Eliza was fifteen, she lived in New York City, but though she looked normal on the outside, she wasn’t normal on the inside. Time of death: 11:59 p.m.

”I didn’t really know her, I just kinda saw her around, she was really pretty, not very out-going or athletic, in fact she wasn’t athletic at all.” a student in her Spanish class told the reporter at the scene.

Eliza was apparently in a depression, she had poems locked away in a small box, razors were stored in there as well, and a suicide note she wrote last year, but decided not to, or it was a failed attempt, and she was trying life again, but decided she couldn’t. We found the key to this box in her shoe, the one she was wearing when the neighbor’s cat found Eliza on the fence in the back yard. Apparently Eliza jumped out of her window on the second floor, but she jumped too far out and landed on the fence. The neighbor’s cat brought in one of the gloves Eliza was wearing, but it fell off of her hand.

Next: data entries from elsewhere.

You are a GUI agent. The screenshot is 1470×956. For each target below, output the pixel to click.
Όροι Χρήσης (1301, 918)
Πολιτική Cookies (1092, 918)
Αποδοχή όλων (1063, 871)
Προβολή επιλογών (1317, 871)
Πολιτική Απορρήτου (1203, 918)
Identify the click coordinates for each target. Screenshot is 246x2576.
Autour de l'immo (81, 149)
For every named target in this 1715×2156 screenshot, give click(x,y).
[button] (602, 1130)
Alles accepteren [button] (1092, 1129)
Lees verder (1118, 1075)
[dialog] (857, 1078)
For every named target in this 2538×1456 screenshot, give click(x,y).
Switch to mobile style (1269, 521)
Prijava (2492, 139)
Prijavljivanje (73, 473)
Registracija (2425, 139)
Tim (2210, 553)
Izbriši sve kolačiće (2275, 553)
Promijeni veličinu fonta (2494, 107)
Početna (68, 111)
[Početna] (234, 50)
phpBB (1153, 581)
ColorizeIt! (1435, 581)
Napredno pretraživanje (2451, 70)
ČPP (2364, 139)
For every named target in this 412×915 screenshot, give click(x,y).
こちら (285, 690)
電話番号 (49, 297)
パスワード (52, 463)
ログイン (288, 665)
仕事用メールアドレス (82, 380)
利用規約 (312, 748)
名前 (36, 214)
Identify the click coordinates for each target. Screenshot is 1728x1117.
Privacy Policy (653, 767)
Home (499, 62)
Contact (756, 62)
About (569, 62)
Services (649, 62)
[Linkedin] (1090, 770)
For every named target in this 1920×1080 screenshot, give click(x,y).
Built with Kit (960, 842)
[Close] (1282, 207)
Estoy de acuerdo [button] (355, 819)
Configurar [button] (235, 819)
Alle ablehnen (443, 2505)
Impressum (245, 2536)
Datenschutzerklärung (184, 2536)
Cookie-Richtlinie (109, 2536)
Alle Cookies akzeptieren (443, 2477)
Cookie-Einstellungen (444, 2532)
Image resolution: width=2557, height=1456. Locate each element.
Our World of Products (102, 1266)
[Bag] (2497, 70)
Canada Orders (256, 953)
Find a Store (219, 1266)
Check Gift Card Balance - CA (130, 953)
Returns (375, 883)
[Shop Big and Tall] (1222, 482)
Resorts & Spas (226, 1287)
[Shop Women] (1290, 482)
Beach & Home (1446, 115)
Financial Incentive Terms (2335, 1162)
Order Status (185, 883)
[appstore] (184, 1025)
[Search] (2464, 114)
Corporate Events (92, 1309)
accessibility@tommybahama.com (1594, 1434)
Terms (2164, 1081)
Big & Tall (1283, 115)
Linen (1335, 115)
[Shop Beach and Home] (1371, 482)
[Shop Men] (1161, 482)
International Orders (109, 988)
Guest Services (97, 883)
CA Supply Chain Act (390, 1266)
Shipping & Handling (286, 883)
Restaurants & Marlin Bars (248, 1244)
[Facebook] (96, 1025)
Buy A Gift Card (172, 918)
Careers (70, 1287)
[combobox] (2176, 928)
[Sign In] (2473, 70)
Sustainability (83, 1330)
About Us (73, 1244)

“I didn’t really see her around, but whenever I tried talking to her, it’s like she wasn’t there! She ignored me, her eyes were- what’s that word, like they didn’t look like they were looking at anything…”

“Glazed.” the reporter suggested.

“Yeah, that’s it. They were glazed over, and I couldn’t break into her mind, it’s like she was done living, way before she killed herself,” her 13-year-old brother-in-law from her dad’s second marriage tells Joanne, the reporter for Channel 1 News.

Well, there you have it, another day, another suicide. Let’s start getting used to it, people.


If she were alive right now, I bet she’d love that.